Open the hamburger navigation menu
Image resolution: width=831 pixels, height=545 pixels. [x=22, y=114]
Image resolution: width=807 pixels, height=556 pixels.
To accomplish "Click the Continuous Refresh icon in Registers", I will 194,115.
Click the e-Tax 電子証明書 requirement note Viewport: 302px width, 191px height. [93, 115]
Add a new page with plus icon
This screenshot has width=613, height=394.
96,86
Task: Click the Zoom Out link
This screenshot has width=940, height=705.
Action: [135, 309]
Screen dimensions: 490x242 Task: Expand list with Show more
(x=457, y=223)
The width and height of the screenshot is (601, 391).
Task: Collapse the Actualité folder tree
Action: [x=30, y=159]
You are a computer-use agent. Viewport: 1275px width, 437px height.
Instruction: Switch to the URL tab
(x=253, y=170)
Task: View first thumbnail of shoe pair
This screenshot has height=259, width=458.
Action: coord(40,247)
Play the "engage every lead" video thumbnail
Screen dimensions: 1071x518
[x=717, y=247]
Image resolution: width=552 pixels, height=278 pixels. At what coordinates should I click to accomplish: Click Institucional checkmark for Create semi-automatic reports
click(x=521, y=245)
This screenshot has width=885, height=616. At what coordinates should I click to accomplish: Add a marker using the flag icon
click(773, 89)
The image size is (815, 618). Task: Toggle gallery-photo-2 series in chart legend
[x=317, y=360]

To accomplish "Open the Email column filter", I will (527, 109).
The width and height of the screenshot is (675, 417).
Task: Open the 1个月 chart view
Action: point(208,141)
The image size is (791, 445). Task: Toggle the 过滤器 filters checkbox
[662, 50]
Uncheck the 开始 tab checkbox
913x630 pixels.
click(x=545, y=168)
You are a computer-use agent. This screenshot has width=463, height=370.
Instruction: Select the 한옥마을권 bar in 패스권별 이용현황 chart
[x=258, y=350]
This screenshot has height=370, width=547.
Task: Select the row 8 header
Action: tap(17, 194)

INSTRUCTIONS TO FOLLOW: Reproduce the material above, swapping "Zoom Out" for "Zoom In" and leaving everything else unchanged.

ANSWER TO THE EXERCISE:
Open the hamburger navigation menu
Image resolution: width=831 pixels, height=545 pixels. [x=22, y=114]
Image resolution: width=807 pixels, height=556 pixels.
To accomplish "Click the Continuous Refresh icon in Registers", I will 194,115.
Click the e-Tax 電子証明書 requirement note Viewport: 302px width, 191px height. [93, 115]
Add a new page with plus icon
This screenshot has width=613, height=394.
96,86
Task: Click the Zoom In link
This screenshot has width=940, height=705.
Action: [135, 309]
Screen dimensions: 490x242 Task: Expand list with Show more
(x=457, y=223)
The width and height of the screenshot is (601, 391).
Task: Collapse the Actualité folder tree
Action: [x=30, y=159]
You are a computer-use agent. Viewport: 1275px width, 437px height.
Instruction: Switch to the URL tab
(x=253, y=170)
Task: View first thumbnail of shoe pair
This screenshot has height=259, width=458.
Action: coord(40,247)
Play the "engage every lead" video thumbnail
Screen dimensions: 1071x518
[x=717, y=247]
Image resolution: width=552 pixels, height=278 pixels. At what coordinates should I click to accomplish: Click Institucional checkmark for Create semi-automatic reports
click(x=521, y=245)
This screenshot has width=885, height=616. At what coordinates should I click to accomplish: Add a marker using the flag icon
click(773, 89)
The image size is (815, 618). Task: Toggle gallery-photo-2 series in chart legend
[x=317, y=360]

To accomplish "Open the Email column filter", I will (527, 109).
The width and height of the screenshot is (675, 417).
Task: Open the 1个月 chart view
Action: point(208,141)
The image size is (791, 445). Task: Toggle the 过滤器 filters checkbox
[662, 50]
Uncheck the 开始 tab checkbox
913x630 pixels.
click(x=545, y=168)
You are a computer-use agent. This screenshot has width=463, height=370.
Instruction: Select the 한옥마을권 bar in 패스권별 이용현황 chart
[x=258, y=350]
This screenshot has height=370, width=547.
Task: Select the row 8 header
Action: tap(17, 194)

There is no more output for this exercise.